Motorola wasn't the first phone company they have tried to go after... they have also tried to acquire Blackberry and a few others looks like they are going to maybe use the name to jump into the smartphone market...just have to wait and see when the dust settles, Canada & USA blocked them from purchasing Blackberry dues to potentially allowing a security risk to the Chinese most of our 2 governments still use Blackberry for higher security features over the other smart phones.

And Here I Am

And here I am with a Motorola cell phone without even a camera. Still works well after probably a decade.
Wonder if the cell phone companies will do something to make me get a newer one.

Fred

depends

FZbar wrote:

And here I am with a Motorola cell phone without even a camera. Still works well after probably a decade.
Wonder if the cell phone companies will do something to make me get a newer one.

Fred

It depends on the carrier. If you are on VZ or Sprint, you will need to change when they complete the upgrade to using LTE exclusively. The CDMA protocol which carries both their voice and data networks for all the 3G phones and voice for the 4G phones will eventually be shut down and converted to an all LTE protocol riding on a variant of GSM as used by ATT and T-Mobile. The LTE standards being developed which drive the different versions are consolidating into a single underlying protocol which resembles more a GSM type than a CDMA type. It will still be 10 years or more in my estimation before this happens though.

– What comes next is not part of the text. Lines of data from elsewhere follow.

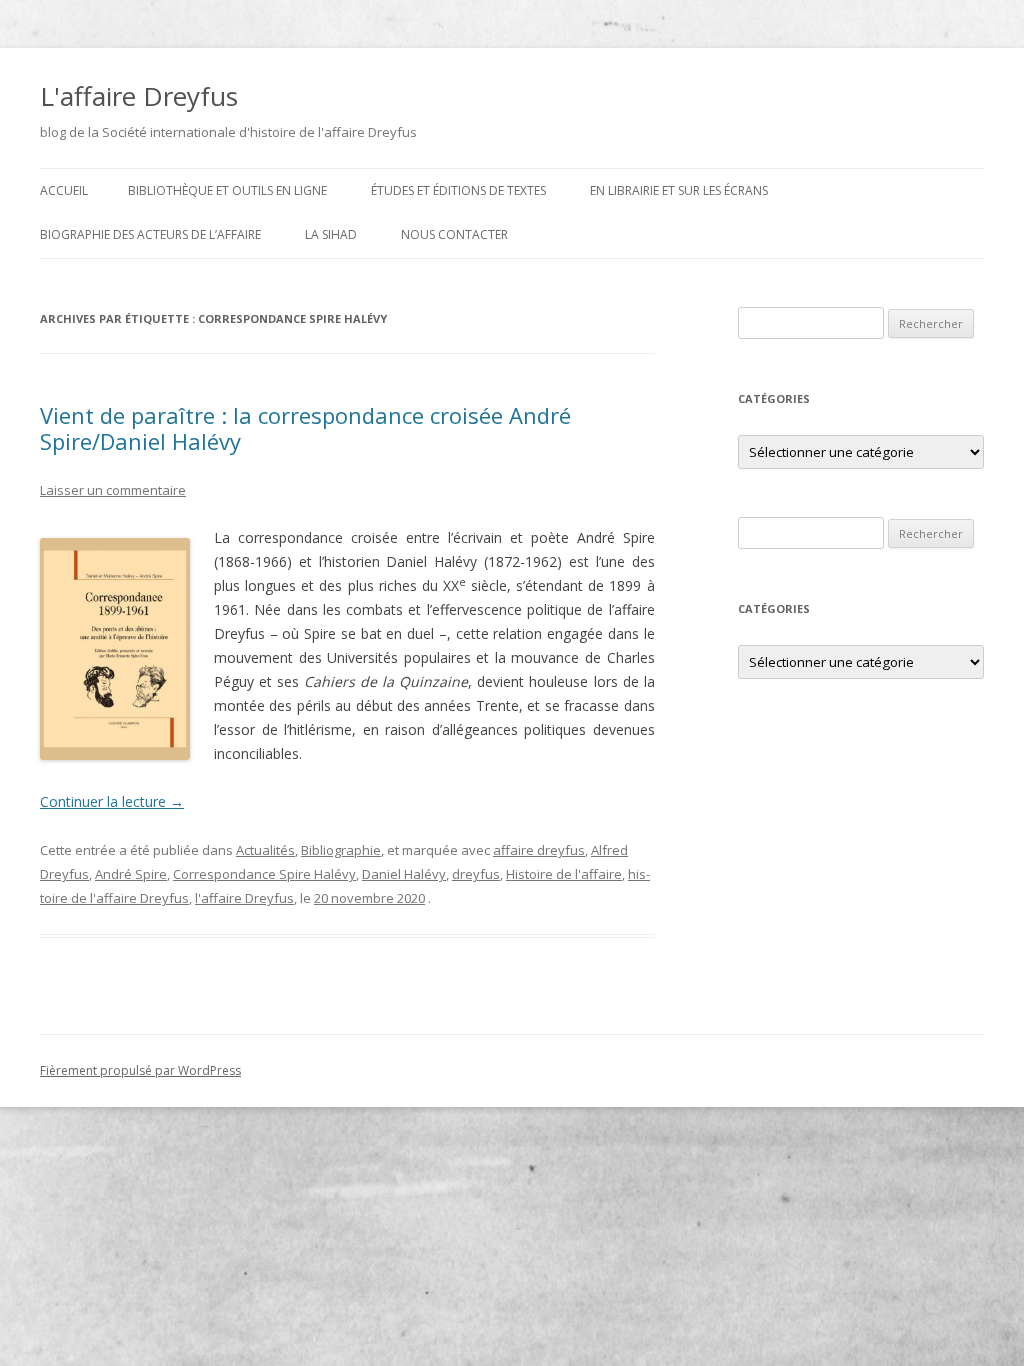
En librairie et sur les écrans (679, 190)
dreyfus (476, 874)
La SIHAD (331, 234)
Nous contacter (454, 234)
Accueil (64, 190)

Once the shift is announced, it will be at least 3 years between the announcement and the cut-over, just like they did when they discontinued analog service and everyone went digital.

--
Illiterate? Write for free help.

Anotherone byte the dust

The whole thing makes me a bit sad though and disappointed: Here we have (yet) a major well established American company with a lot of creativity (in business for 70 years or so, who also invented the cell phone!!!) unable to develop and keep the top market share. They then sell themselves (to Google) who "dump" them to a Chinese company at 50 cents on the dollar.

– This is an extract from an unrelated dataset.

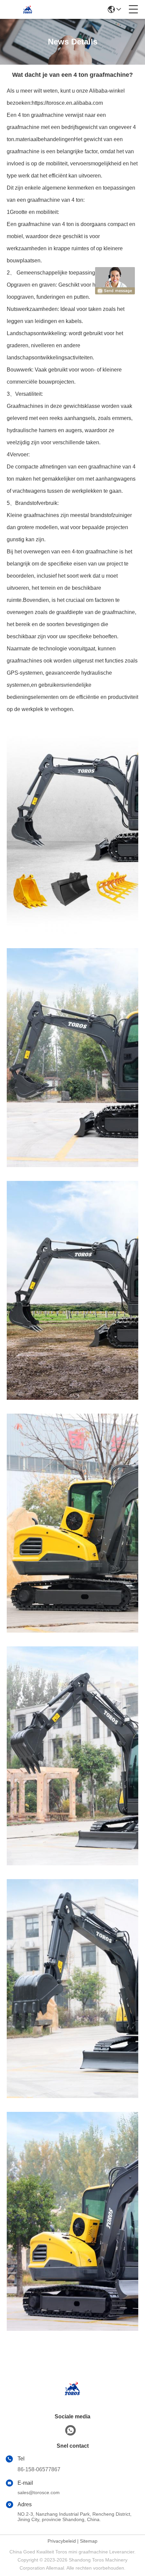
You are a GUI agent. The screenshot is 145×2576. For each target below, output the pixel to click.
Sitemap (88, 2541)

Another tragic American business story!

Schumpeter

jale wrote:

Another tragic American business story!

The great Austrian economist Joseph Schumpeter helped us think of the useful attributes of this sort of change with the term "creative destruction".

Economies which are configured so that longstanding giant enterprises are almost guaranteed to continue mis-using their human and material assets long after they have gone stale come to regret it.

--
personal GPS user since 1992

Integration

The thing that makes Apple products so nice is the integration of the hardware and the software. In the other world, the operating system has to be all things to all hardware providers at all times. That is a huge responsibility and burden, especially when having to tiptoe through a maze of patents. Apple products are incredibly simple and easy to use and maintain. I thought for sure Google got it and was going to do a super job of integrating their OS with the Moto hardware and try to give it a go. Apple has a good sized share of the smartphone marketspace when measured by units in the field, but Apple takes home the lion's share of the profits from the smartphone marketspace. Nobody else comes close to Apple.

--
When you are dead, you don’t know that you are dead. It is only difficult for the others. It is the same when you are stupid.

NEXUS

Won't Google continue to develop hardware? Sounds like Google works with a company (LG) in designing a product to Google's specifications for Google to market.

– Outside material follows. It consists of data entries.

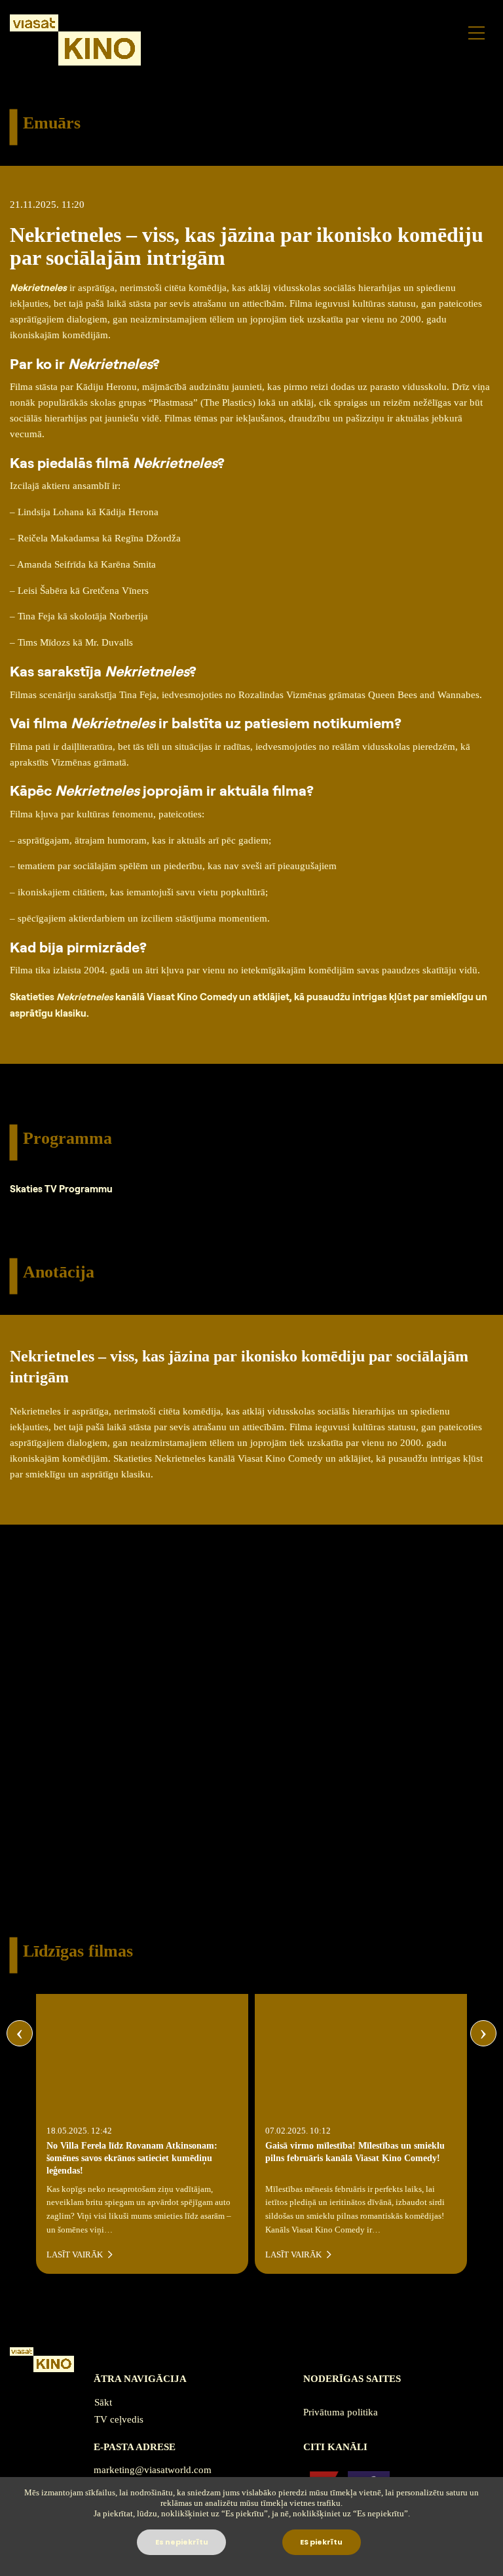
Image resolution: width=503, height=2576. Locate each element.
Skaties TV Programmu (61, 1188)
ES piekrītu (321, 2542)
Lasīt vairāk (76, 2254)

Google still has use of the patents. Google probably doesn't need the Motorola brand name.

Well...

If Motorola couldn't make it on their own, and they had the hardware production capability, what makes you think that Google will now be able to make those same patents productive when relying on outsourcing to produce their handsets?

Google has sold off the hardware side and is now just an OS proprietor. The hardware producers are at the mercy of Google and what Google does with the OS. How long do you think that can last?

--
When you are dead, you don’t know that you are dead. It is only difficult for the others. It is the same when you are stupid.